Piloter un exosquelette par la pensée

Le laboratoire de recherche grenoblois Clinatec et le CHU de Grenoble ont mis au point puis testé chez un patient tétraplégique un dispositif permettant de transmettre des signaux cérébraux à un ordinateur, et donc de remarcher.


Marcher, plier le coude, attraper un objet, le tout simplement parce que notre cerveau l’a décidé… Tous ces gestes du quotidien qu’un jeune homme de 28 ans, paralysé des épaules au bas du corps, ne pouvait plus réaliser depuis une chute. Il a donc pu à nouveau réaliser ces gestes grâce à des électrodes implantées à la surface de son cerveau, capable de transmettre ses pensées à un exosquelette.

L’équipe du laboratoire de recherche grenoblois Clinatec et du CHU de Grenoble, dirigée par les Professeurs Alim-Louis Benabid et Stéphane Chabardes présente les caractéristiques de ce dispositif révolutionnaire.
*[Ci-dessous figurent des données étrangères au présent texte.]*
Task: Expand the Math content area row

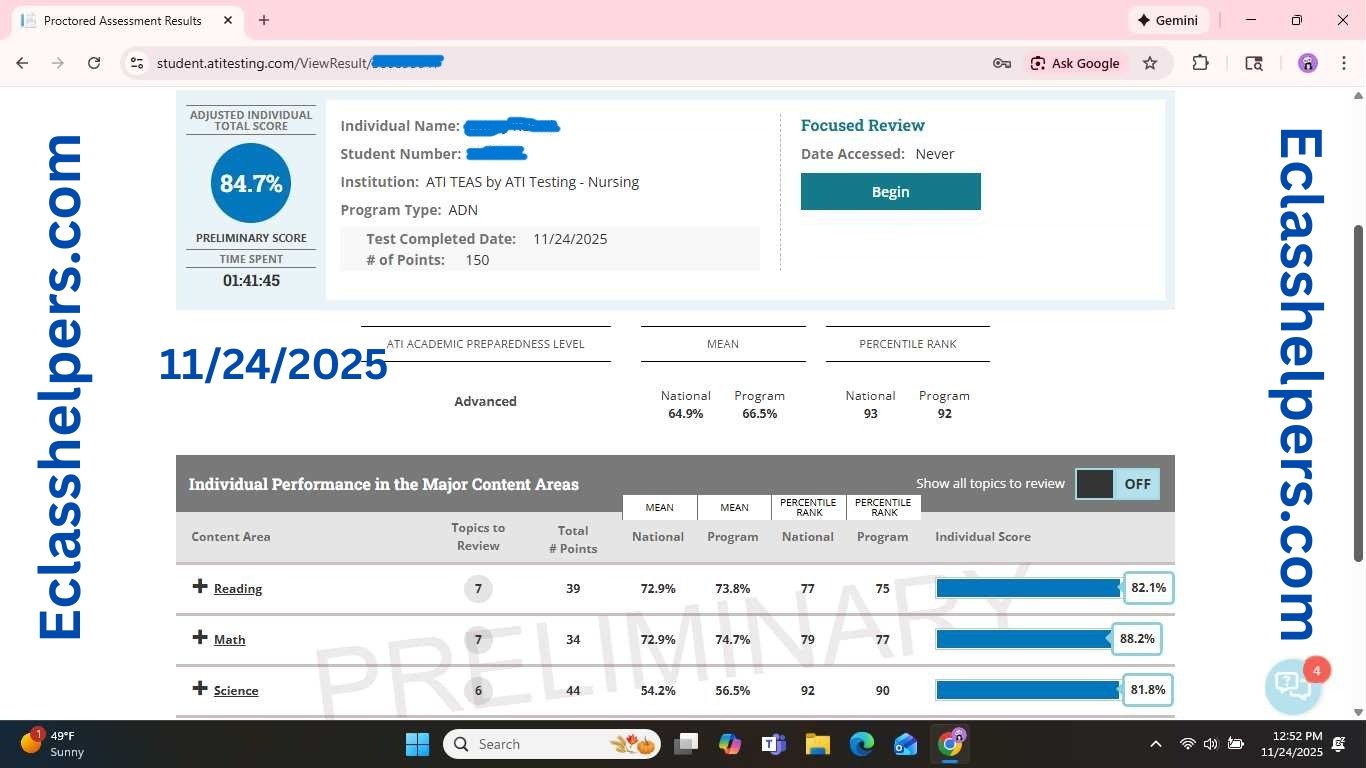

Il y a donc deux dispositifs de 64 électrodes chacun qui sont implantés de chaque côté de la tête du patient, entre la peau et le cerveau, pour enregistrer les signaux émis par son cortex sensori-moteur. Un algorithme a été développé pour transformer ces signaux en « ordres ou commande » pouvant être compris par un avatar virtuel et un exosquelette.

Durant une année, de juillet 2017 à juillet 2018, le patient a pu simuler la marche et divers mouvements des bras de plus en plus complexes, à domicile avec un avatar, une sorte de jeu vidéo, et lors de 6 séances avec l’exosquelette au laboratoire.
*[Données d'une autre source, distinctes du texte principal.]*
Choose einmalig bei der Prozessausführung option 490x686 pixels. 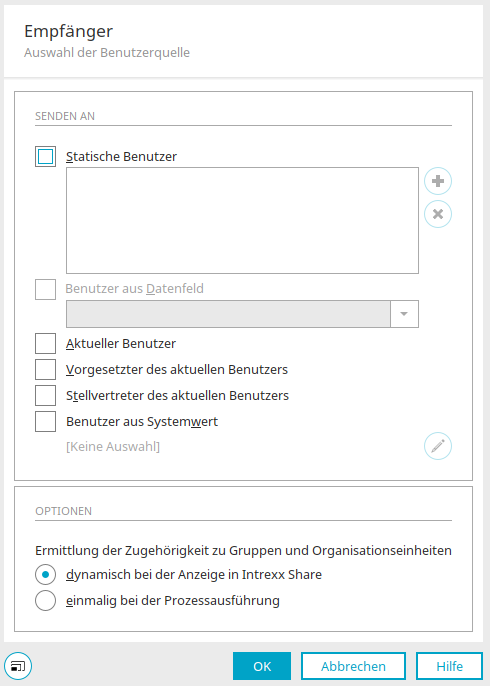46,601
Même si cette avancée scientifique et technologique est révolutionnaire le succès est encore limité. En un an, le patient en 39 séances a parcouru 145 mètres pour 408 pas.

L’exosquelette ne parvient pas encore à gérer les déséquilibres inhérents à la marche et devait être fixé à un harnais au plafond. Les chercheurs se réjouissent que le système ait pu fonctionner jusqu’à 7 semaines sans nécessité de recalibrage. Pour eux, c’est la preuve qu’une utilisation quotidienne à long terme est possible.

D’autres équipes ont déjà réussi à faire remarcher des patients avec d’autres systèmes d’électrodes implantées non reliés à un exosquelette, chez des patients moins lourdement atteints. Notamment deux équipes américaines en septembre 2018 et une équipe suisse, deux mois plus tard.

Les auteurs grenoblois restent modestes

« Nos résultats pourraient nous rapprocher un peu plus de l’idée d’aider les patients tétraplégiques à commander un ordinateur en utilisant uniquement les signaux du cerveau. Par exemple pour piloter un fauteuil roulant ou un bras robotisé. La marche indépendante avec exosquelette est un lointain horizon, et le coût important des technologies associées pourrait être un obstacle à leur développement », explique le Professeur Chabardes.